G was a rancher from a small town in the middle of nowhere. A town surrounded by fields and farms and populated by hard working folk and cows. Lots of cows. He had really unfortunate genetics and suffered a massive heart attack in his mid-forties. Despite his unfortunate genetics, he was fortunate to have people around him who knew CPR and called 911. He was airlifted from the small town to a hospital in a really big town. He had heart surgery, recovered well for about 12 hours, then had complications. He had another heart surgery, recovered again then had more complications. He had a third heart surgery. Recovery was a bit slower after the third time.
G woke up in the ICU (Intensive Care Unit) thirteen days after the third surgery. I was a fairly new ICU nurse at the time I met him. I helped him sit up at the edge of the bed. It hurt. I learned new words the day G sat up in bed. I helped him move to a chair. G had a lot of fancy words to say about that process as well. I helped him walk along with another nurse and two physical therapists. There were more choice words and colorful descriptions, enough for each of us to learn something new.
G hated the ICU. He hated the wires and cords and IV lines that tethered him to everything. He hated the electronics and the beeps and the lights. He hated the white and the shiny metal and the sterile everything. He hated the window that looked outside. But he liked being alive. That was the only thing he was agreeable about. He liked life.
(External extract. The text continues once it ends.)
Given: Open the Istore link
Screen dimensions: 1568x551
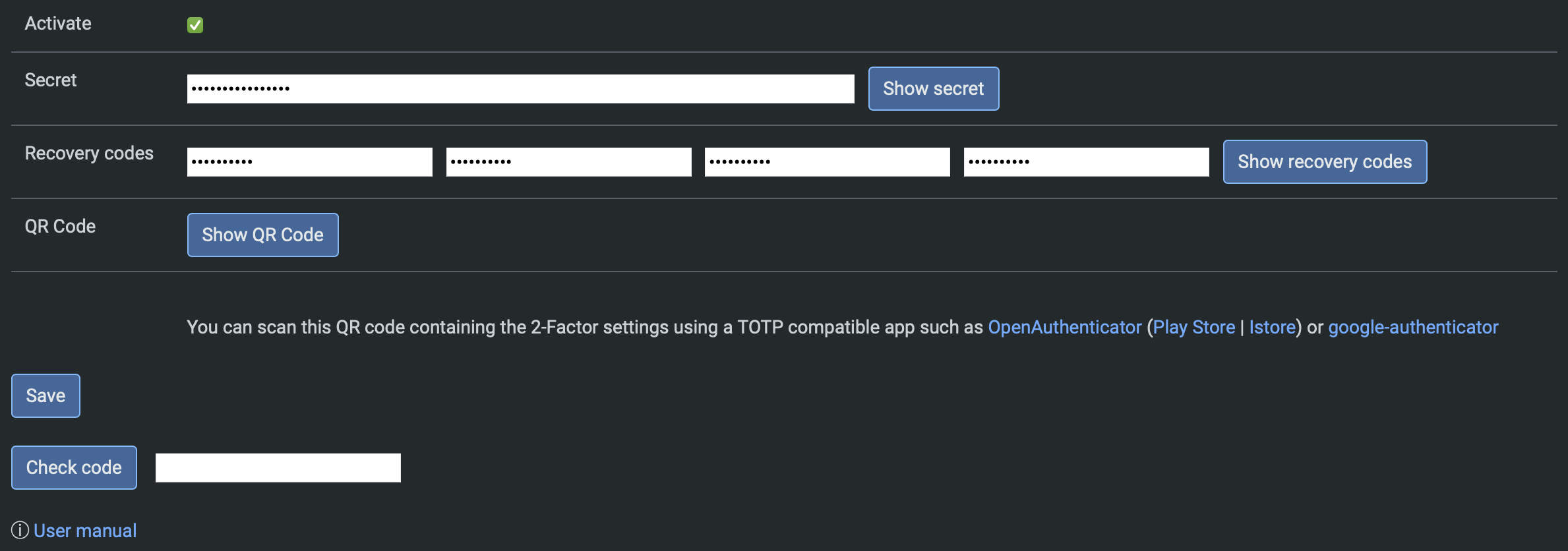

And then on his 28th day in the ICU he cried. It was unexpected. A big sobbing ugly cry that started when I walked into his room for my shift. I froze. “Close the curtains,” he grumped at me. I did. I sat with him, having no earthly idea what else to do.
He cried. I was scared. Was this pain? Anger? Depression? I handed him tissues and waited, having no idea what to say to this rancher who had survived three heart surgeries and who was now slowly dying in the ICU day by day. Having no idea what to do has served me well sometimes. Silence creates space.
G finally paused. Blew his nose. Wiped his eyes and started talking. It was dirt. He missed dirt.
He missed the smell of dirt. He missed being outside. Fresh air. Raw earth. This ICU did not have dirt. This ICU did not even allow flowers. Nothing living except people. No dirt. He was grieving for dirt. And his old life, but mostly for being outside and for dirt.
So I found a wheelchair and blankets and portable monitors and a rescue pack and a whole bunch of other equipment. And I found my charge nurse because I needed help. Lots of help. I had a vague idea that if we could get G to dirt he would get better again, but I had no idea how to actually make it happen. And the charge nurse was one of those ass-kicking, totally-awesome, knew-what-to-do in any situation kind of people. He was on it. “He needs dirt? Dirt?! That will get him moving and get him out of here?”
We had all been watching G slowly die for twenty-eight days after his third surgery. “Done,” said my charge nurse.
And on his 28th day in the ICU G went outside. To a small patio with a few sad looking plants. And the plants were in dirt. G sat. Smelled. Smiled. We wheeled him back inside ten minutes later. And that was all it took. He walked out of the hospital seven days later. Walked. Not in a wheelchair. Not on a stretcher. He walked. And he went back to his ranch and his dirt.